*PROBLEM*
Images do not belong in the copy. Retype the entries exactly.

[DATA PROVIDED]

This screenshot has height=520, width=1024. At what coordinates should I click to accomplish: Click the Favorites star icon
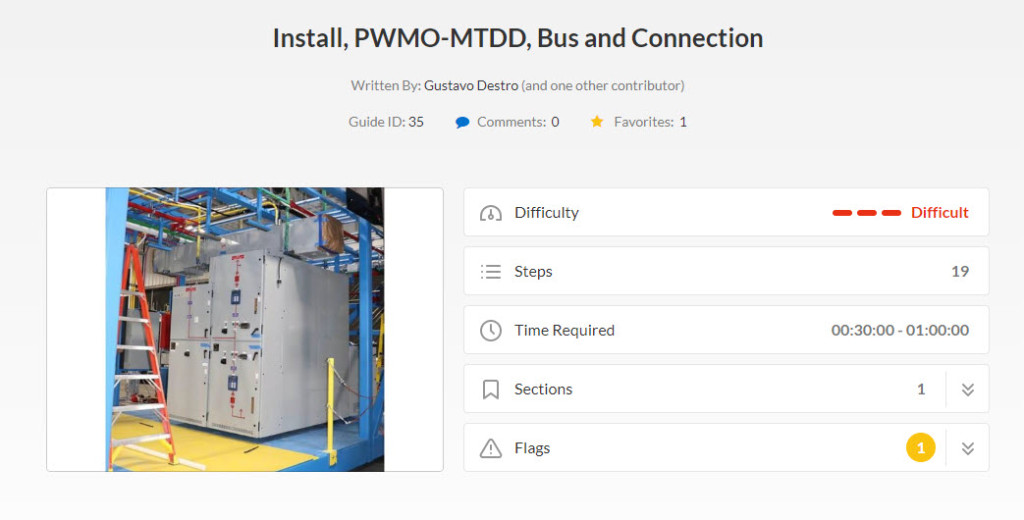[x=597, y=122]
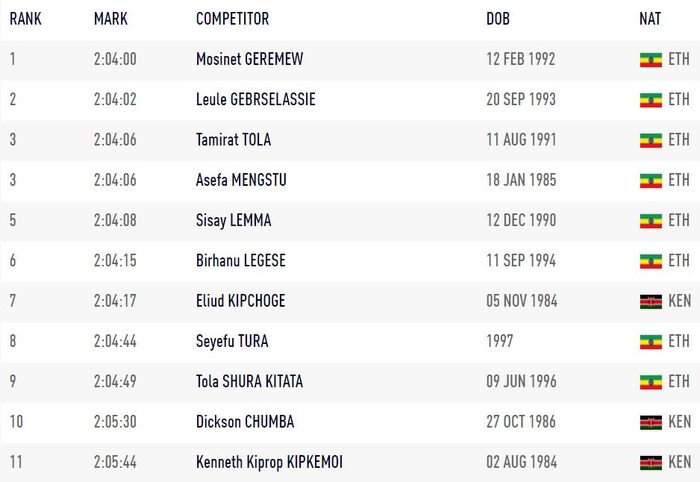
Task: Sort by the DOB column header
Action: (497, 19)
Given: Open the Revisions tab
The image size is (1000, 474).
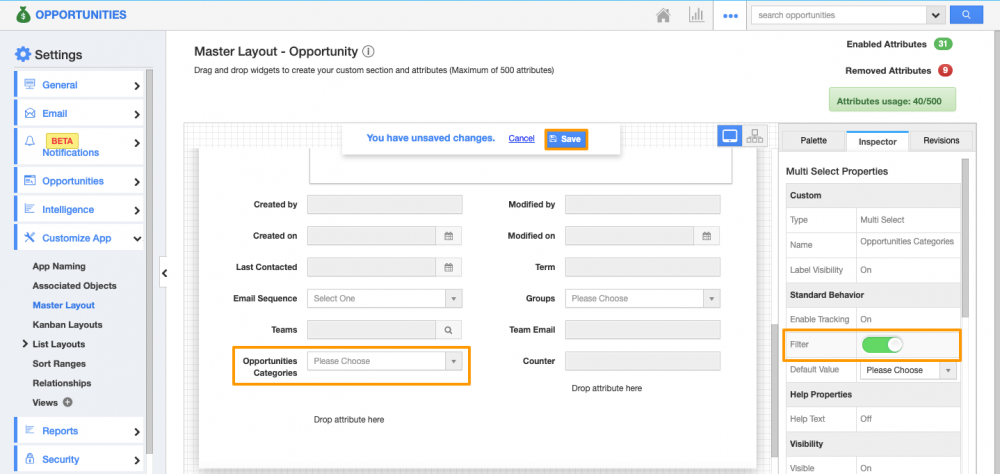Looking at the screenshot, I should (940, 141).
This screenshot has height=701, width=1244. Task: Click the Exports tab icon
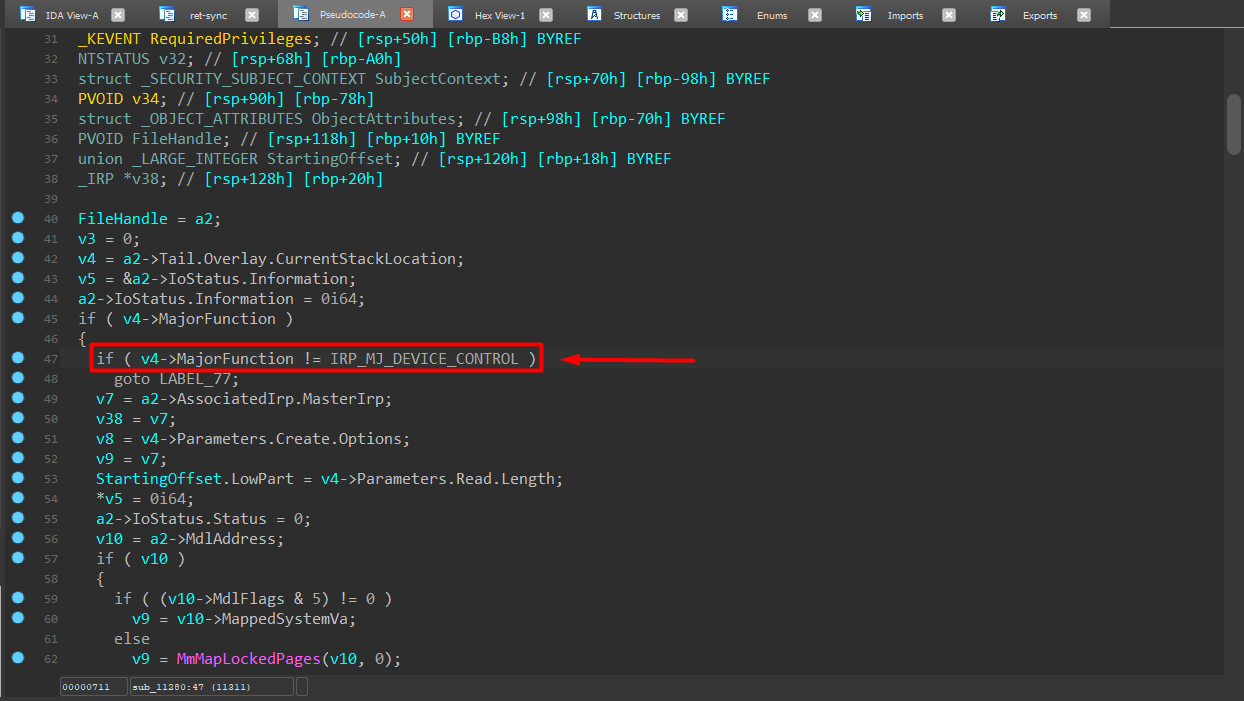pos(998,14)
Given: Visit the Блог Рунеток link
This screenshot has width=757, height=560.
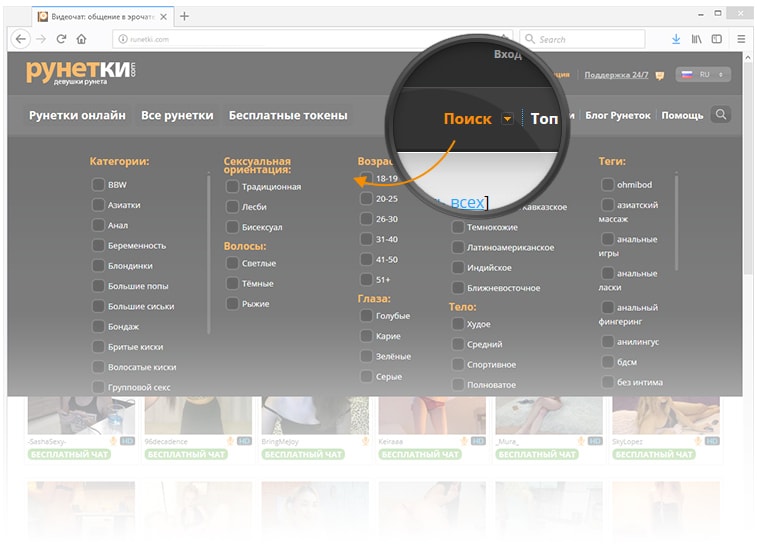Looking at the screenshot, I should point(617,115).
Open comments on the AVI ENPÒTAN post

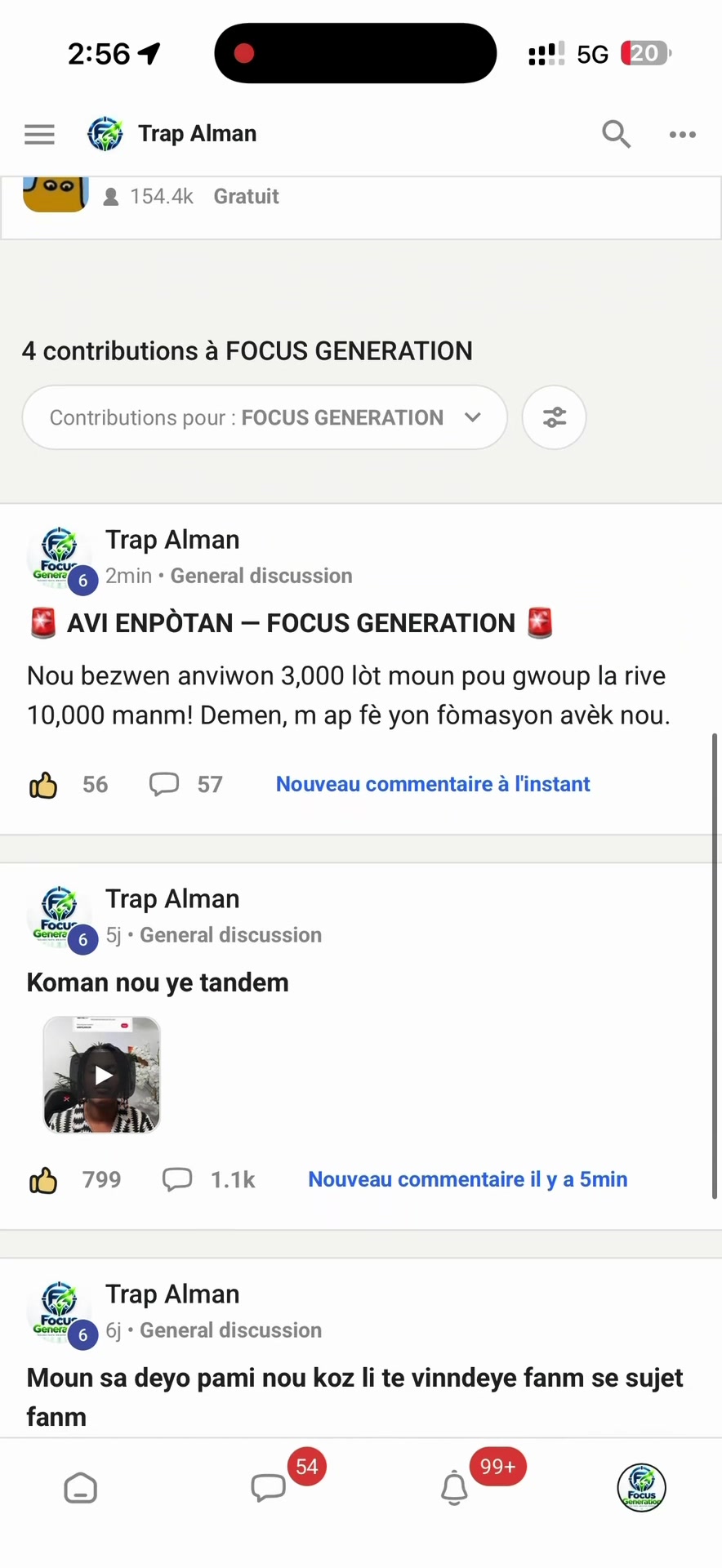(164, 785)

[/DATA PROVIDED]

*ANSWER AREA*
This screenshot has height=520, width=1024. At what coordinates should I click to accomplish: Click the Favorites star icon
[x=597, y=122]
Task: Sort by the DOB column header
Action: (497, 19)
Given: Open the Revisions tab
The image size is (1000, 474).
Looking at the screenshot, I should (940, 141).
This screenshot has height=701, width=1244. Task: Click the Exports tab icon
pos(998,14)
Given: Visit the Блог Рунеток link
This screenshot has width=757, height=560.
Looking at the screenshot, I should point(617,115).
Open comments on the AVI ENPÒTAN post

(164, 785)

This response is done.